**Exercise objective**: Tally the lines below that include the string "agent". Reply with the total only.

[Stored data]

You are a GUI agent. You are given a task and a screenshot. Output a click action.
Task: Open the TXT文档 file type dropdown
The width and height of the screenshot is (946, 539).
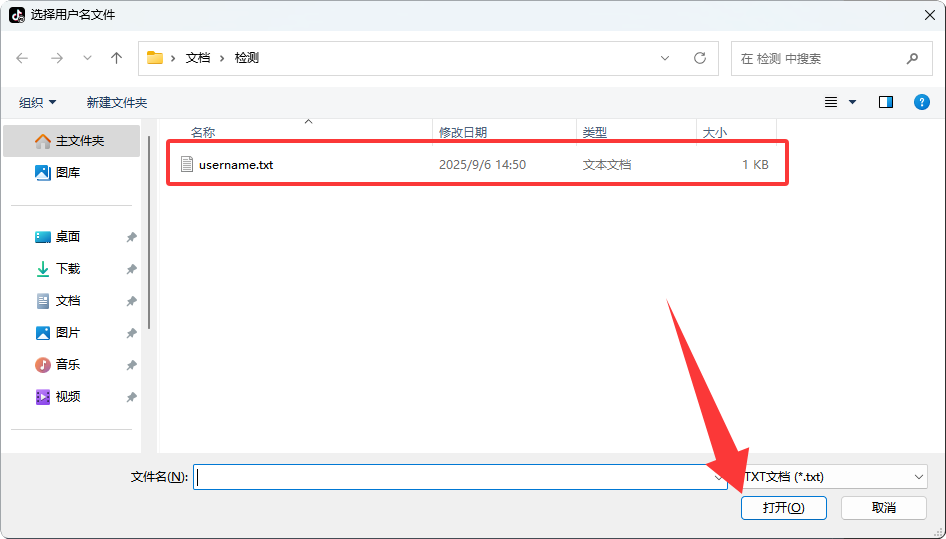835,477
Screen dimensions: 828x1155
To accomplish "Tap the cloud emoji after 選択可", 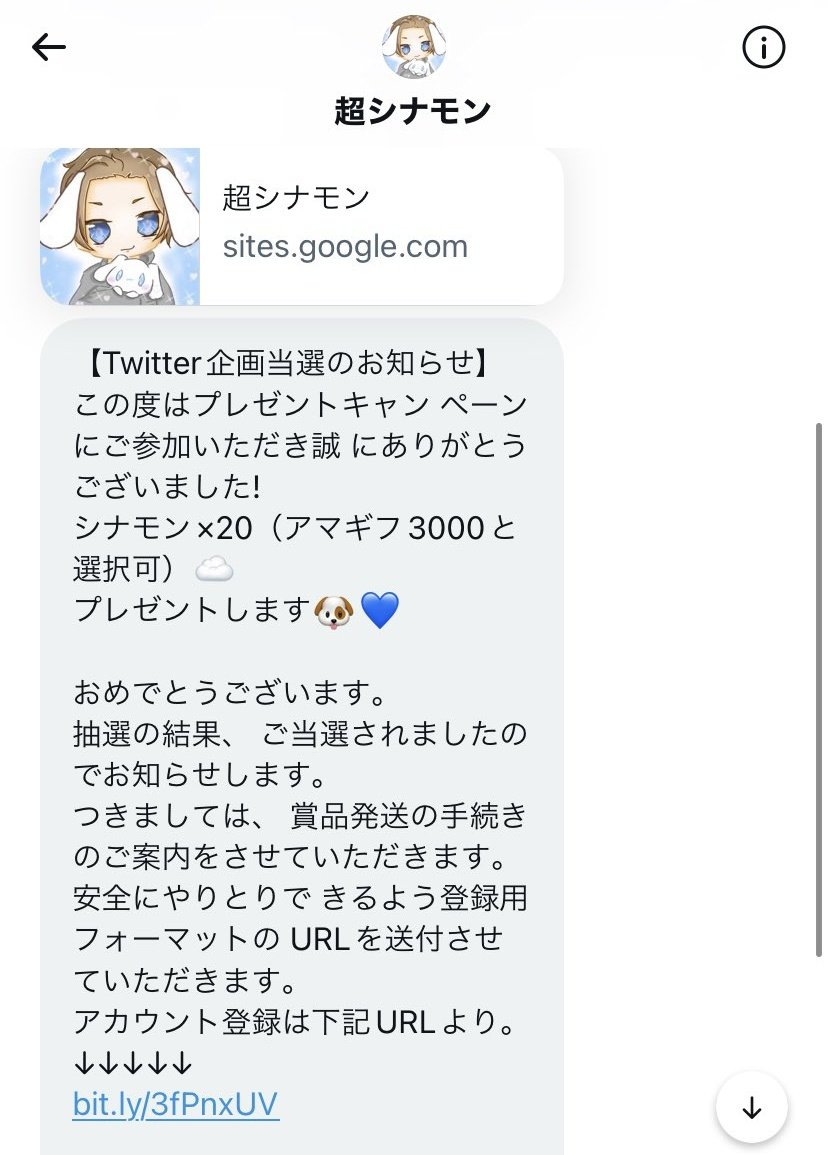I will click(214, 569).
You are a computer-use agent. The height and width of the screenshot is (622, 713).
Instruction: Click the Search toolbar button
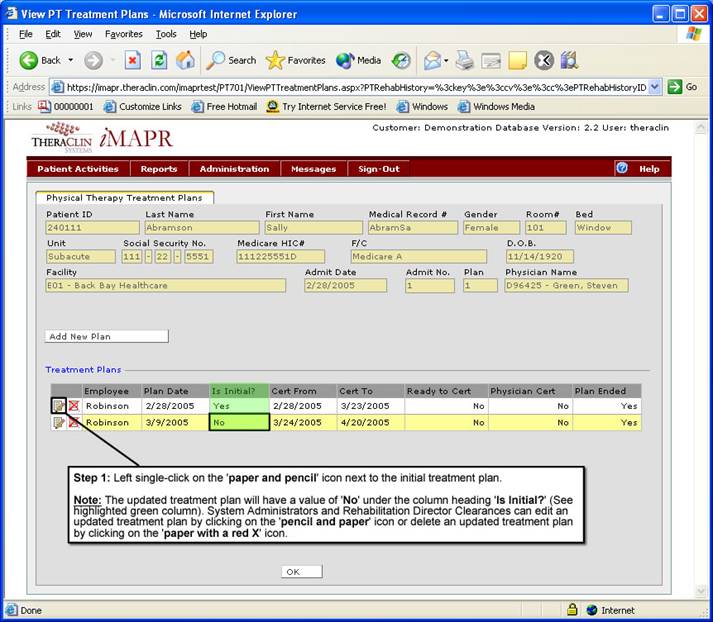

**Expected output**: 2